The proposal should be viewed together with the Commission’s separate “Know-Your-Customer” (KYC) rulemaking scheduled for consideration at the April 30 Open Meeting. Together, the two items reflect a coordinated FCC push to move robocall compliance from a largely policy-and-certification regime toward a more prescriptive verification, monitoring, documentation, and refusal-of-service framework for voice providers.
If adopted, the FNPRM would not immediately impose final rules. It would, however, start a high-stakes comment cycle for voice service providers, gateway providers, intermediate providers, VoIP resellers, MVNOs, wholesale providers, enterprise-focused voice platforms, and other entities in the call path. Providers should begin assessing whether their onboarding, upstream-provider due diligence, attestation logic, third-party signing arrangements, routing practices, and RMD filings would satisfy the FCC’s proposed baseline obligations.
At-a-Glance
- Proceeding: Call Authentication Trust Anchor; Advanced Methods to Target and Eliminate Unlawful Robocalls, WC Docket No. 17-97; CG Docket No. 17-59
- FCC Action: Draft Further Notice of Proposed Rulemaking scheduled for tentative consideration at the May 20, 2026 Open Meeting
- Core Policy Shift: Shift from flexible KYUP, STIR/ SHAKEN obligations toward more prescriptive baseline rules, documentation, and accountability
- Comment cycle: Comments would be due 30 days after Federal Register publication; replies would be due 60 days after Federal Register publication
- Target Audience: Originating, intermediate, gateway, terminating, wholesale, reseller, VoIP, CMRS, MVNO, and enterprise voice providers, as well as providers relying on third-party authentication services
Why This Matters
- The FCC is targeting providers that enable or carry illegal traffic, not just the end users placing the calls. The draft would press every provider in the call path to play an active role in keeping bad actors out of the voice ecosystem.
- The FNPRM would make upstream-provider vetting more concrete. Providers would need to collect business, ownership, operational, financial, and service-related information; verify authenticity; review regulatory compliance; monitor ongoing activity; and refuse or discontinue service where appropriate.
- The item would make STIR/SHAKEN attestations more enforceable. The Commission proposes to codify A-, B-, and C-level attestation criteria, require providers to satisfy defined conditions before applying higher attestations, and prohibit improper attestations that the FCC views as already implicit in the framework.
- The proposal would expand compliance risk beyond robocall mitigation plans. Provider contracts, onboarding workflows, RMD representations, call analytics, traceback response protocols, certificate/SPC token status, third-party signing agreements, and routing practices could all become relevant to enforcement exposure.
- The FCC is also asking how these proposals could address foreign-originated traffic entering the United States, signaling continued scrutiny of gateway and international call-path practices.
===============
** Requirements **
1. In the FCC robocall summary, when would comments on the proposal be due?
2. From the FCC robocall summary, extract the passage starting with "- The proposal" and going on through "international call-path practices.", word for word.

** Data lines **
===============
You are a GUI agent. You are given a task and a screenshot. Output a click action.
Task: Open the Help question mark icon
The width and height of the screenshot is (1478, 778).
===============
** The solutions **
1. 30 days after Federal Register publication.

2.
- The proposal would expand compliance risk beyond robocall mitigation plans. Provider contracts, onboarding workflows, RMD representations, call analytics, traceback response protocols, certificate/SPC token status, third-party signing agreements, and routing practices could all become relevant to enforcement exposure.
- The FCC is also asking how these proposals could address foreign-originated traffic entering the United States, signaling continued scrutiny of gateway and international call-path practices.